The power of the Attorney General to issue subpoenas stems from statute. 29 Del.C. § 2504(d) provides:
“The State Department of Justice and the Attorney General shall have the following powers, duties and authority:
5|< >JC ‡ i{i *
“(d) To investigate matters involving the public peace, safety and justice, and to subpoena witnesses and evidence in connection therewith; * *
The progenitor of § 2504(d) was 29 Del.C. § 2505(a) which provided that the Attorney General and any Deputy “may issue process to compel the attendance of witnesses at the Office of the Attorney General, or at such other place as he, from time to time, designates.”
The purpose of this statutory grant of power was to “confer upon the Attorney General, in the investigation of crime and other matters of public concern, powers similar to those inherent in grand juries”, including the grand jury’s power to “compel the appearance of witnesses and the production of documents.” In re Hawkins, Del.Supr., 123 A.2d 113 (1956). The Statute was originally enacted in 1873. At that time, there were only two sessions of the grand jury each year. As explained by Chief Justice Southerland in Hawkins: (123 A.2d at 115)
“The legislature may well have thought it desirable to clothe the Attorney General, in the exercise of his prosecuting function, with full investigatory powers during the long vacations. (The original act of 1873 used the phrase ‘in vacation’.) Whether or not this surmise be correct, it is clear that the general investigatory powers of the grand jury are now shared, at least to a substantial extent, by the Attorney General.”
As further stated in Hawkins, the statutory grant included the power, in aid of investigations of suspected violations of the law, to compel the production of documents “for examination by the Attorney General.”
By definition: a subpoena is a command to appear at a certain time and place, on a certain date, to give testimony upon a certain matter; and a subpoena duces tecum is a command to appear at a certain time and place, on a certain date, to give testimony upon' a certain matter— and, in addition, to bring and produce books, papers or things, in hand, “tending to elucidate the matter in issue.” Woolley on Delaware Practice, §§ 570, 573. '
It is apparent that the document issued by the Attorney General’s Office in the instant case was not a properly issued subpoena for two reasons:
First: the document was not “returnable” to the Attorney General’s Office. The recipient was neither commanded to appear before the Attorney General nor to produce the photographs for examination by the Attorney General. Rather, the document commanded the recipient to deliver the photographs to a police officer “forthwith”, to be used by him in a continuing police investigation. Such open-end command lacks all recognizable characteristics of a subpoena.
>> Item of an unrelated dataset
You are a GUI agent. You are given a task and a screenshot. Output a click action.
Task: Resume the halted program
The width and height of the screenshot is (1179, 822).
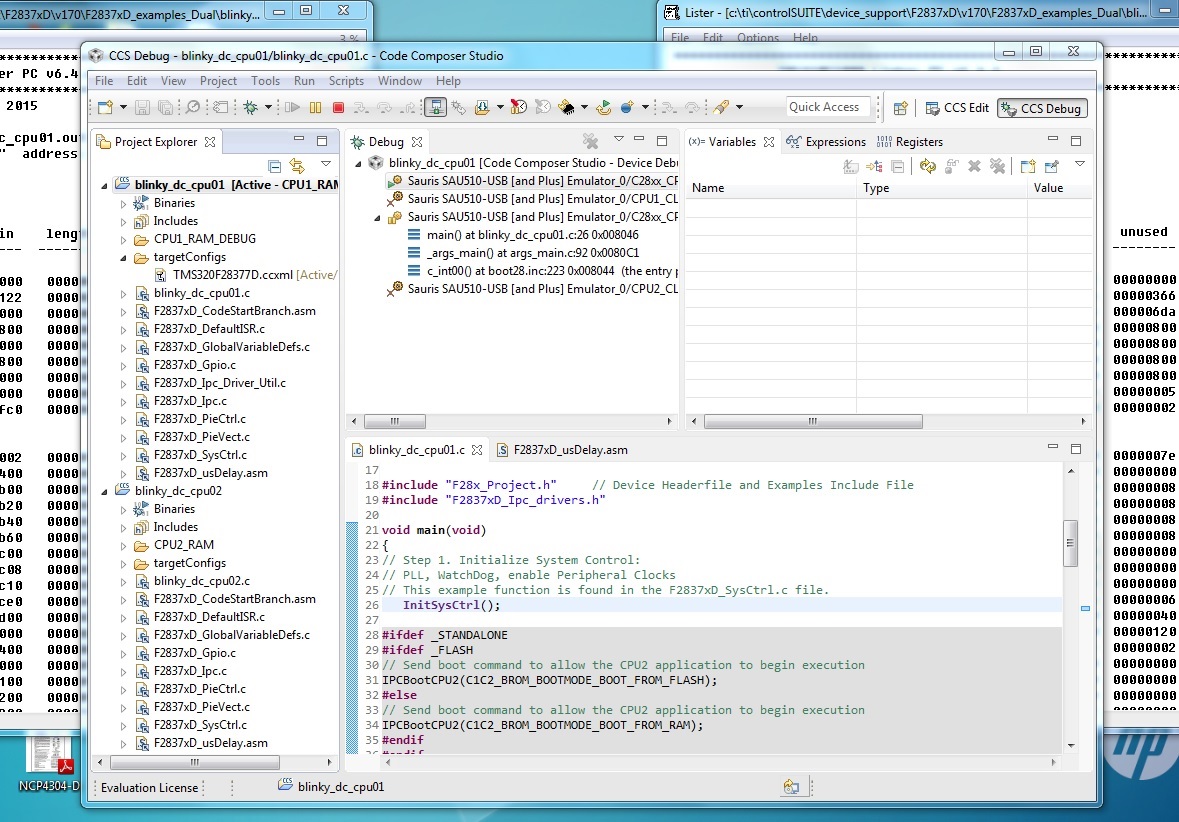(x=292, y=107)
Second: the document was issued to implement a routine police investigation, not a grand jury or an Attorney General investigation. The statutory and historical scope of the Attorney General’s subpoena power may not be thus broadened. Nor may its purpose be extended or its usage delegated, absent statutory enlargement, so as to transform its original grand jury function into a police instrumentality.
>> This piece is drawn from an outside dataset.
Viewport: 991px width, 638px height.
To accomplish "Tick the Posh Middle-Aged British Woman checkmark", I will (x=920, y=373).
Accordingly, we hold that the Superior Court erred in denying the motion to quash the subpoena.
*648III
This conclusion makes unnecessary a decision upon the First Amendment ground of this appeal.
It is contended that the photographs and the photographer here involved are protected by the Freedom of the Press guaranty recently considered by the United States Supreme Court in Branzburg v. Hayes, 408 U.S. 665, 92 S.Ct. 2646, 33 L.Ed.2d 626 (1972). We do not pass upon that question here; this Court traditionally declines decision upon constitutional issues which have become academic in the pending case. Nevertheless, for future guidance, we express the view that the standards and guidelines of the Branzburg case would be generally applicable to an Attorney General subpoena in a proper case, in view of the historic equality of his subpoena power with that of a grand jury.
Reversed and remanded for further proceedings consistent herewith.